Przyznam, że gracz ma wiele możliwości do zdobywania materiałów i waluty, ale najefektywniejsze jest pokonywanie losowych przeciwników na mapie. Wykonywanie zadań pobocznych trwa znacznie dłużej i oferuje mniejsze zarobki niż konfrontacja z potworami na mapie.
Niemniej niektóre zadania poboczne są warte uwagi, gdyż oferują coś więcej niż tylko walutę, lecz ich liczba na kilkugodzinną kampanię jest bardzo ograniczona, a to niestety doprowadza do ich ignorowania.

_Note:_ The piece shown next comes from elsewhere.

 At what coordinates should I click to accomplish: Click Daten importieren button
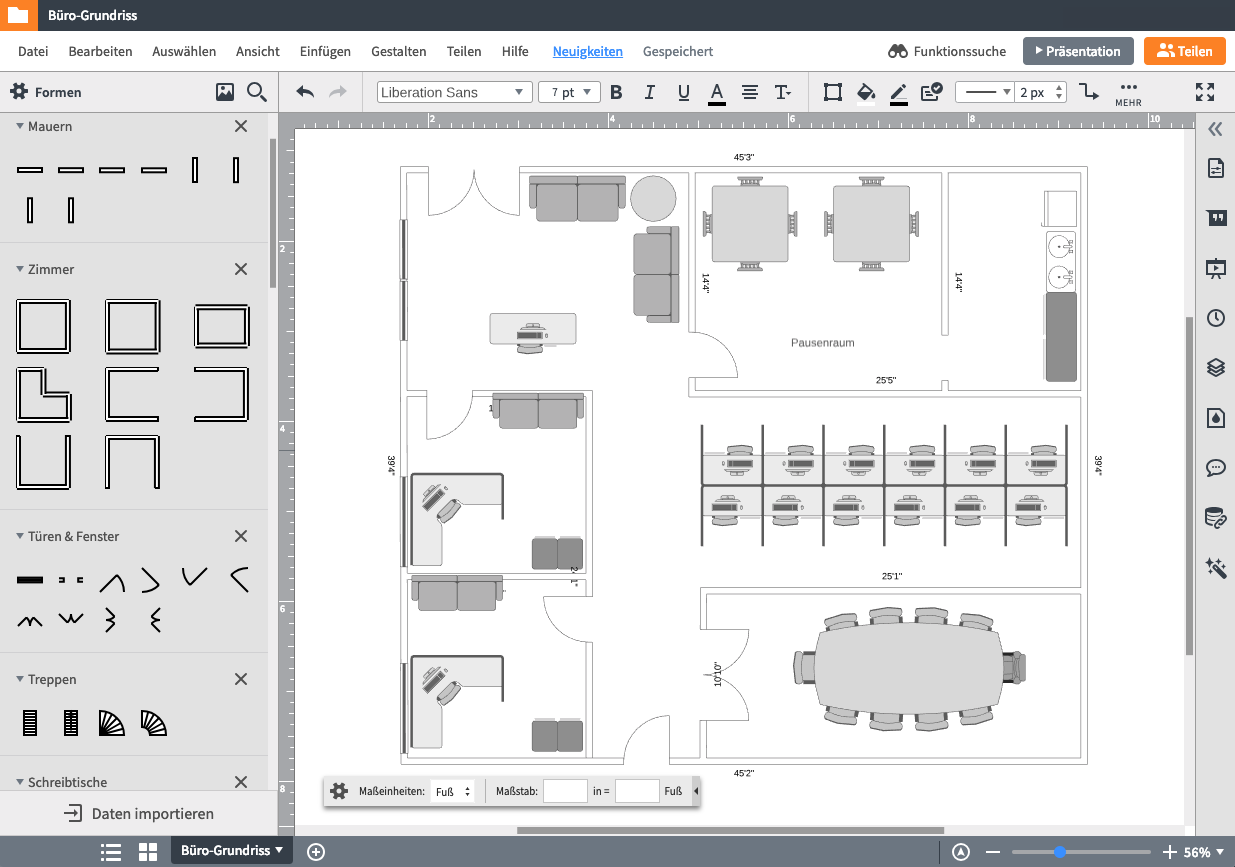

Przyjemna grafika oraz dobra optymalizacja
Oprawa graficzna mogłaby stanowić mocną stronę tej gry. Gdyby “Atlas Fallen” powstał kilka lat temu, na pewno zachwyciłby przeciętnego gracza realistyczną grafiką. W 2023 roku gra prezentuje się dość dobrze, a nawet wspaniale, biorąc pod uwagę, że stworzyło ją małe studio. Animacje ciosów płynnie się prezentują, a efekty specjalne są jaskrawe. Zarówno piasek, jak i wszystko z nim związane, zostało starannie wykonane.

Warto także podkreślić optymalizację. W 2023 roku komplementuje się gry za to, co kiedyś było uważane za standard. Gra utrzymuje stabilne 60 klatek w FHD przy średnich/wysokich ustawieniach w systemie, który nie spełnia w pełni wymagań sprzętowych. Wynik mógłby być lepszy, gdybyśmy mieli dostępny DLSS. Niestety, mamy tylko upscale od konkurencji, która też sobie dobrze radzi.
Nie lubię piasku. Jest szorstki i drażniący
Trudno mi zrozumieć, dlaczego “Atlas Fallen” prezentuje się tak blado i nie wyróżnia się spośród innych przygodowych gier akcji. Wydaje mi się, że odpowiedzią może być nadmierna ilość piasku w grze. Nie chodzi tu o estetykę czy otoczenie, ale raczej o mechaniki i ogólną zawartość. Gra korzysta z technik znanych z innych gier, ale twórcy zdają się nie rozumieć, dlaczego te mechaniki dobrze funkcjonują w tych tytułach.

Ciąg błędnych decyzji
Podsumowując, żal mi tej gry. Niestety, stała się ona ofiarą złych decyzji twórców, którzy próbowali stworzyć dużą grę, nie mając pomysłu na jej wypełnienie. Zamiast fascynującego świata pełnego akcji i historii, otrzymujemy świat wypełniony piaskiem, niezgrabnym trybem kooperacji, punktami kontrolnymi i brakiem jakiejkolwiek konsekwencji za nasze działania. Jedyną rzeczą, która może uratować tę grę, jest jej obecność w Game Pass.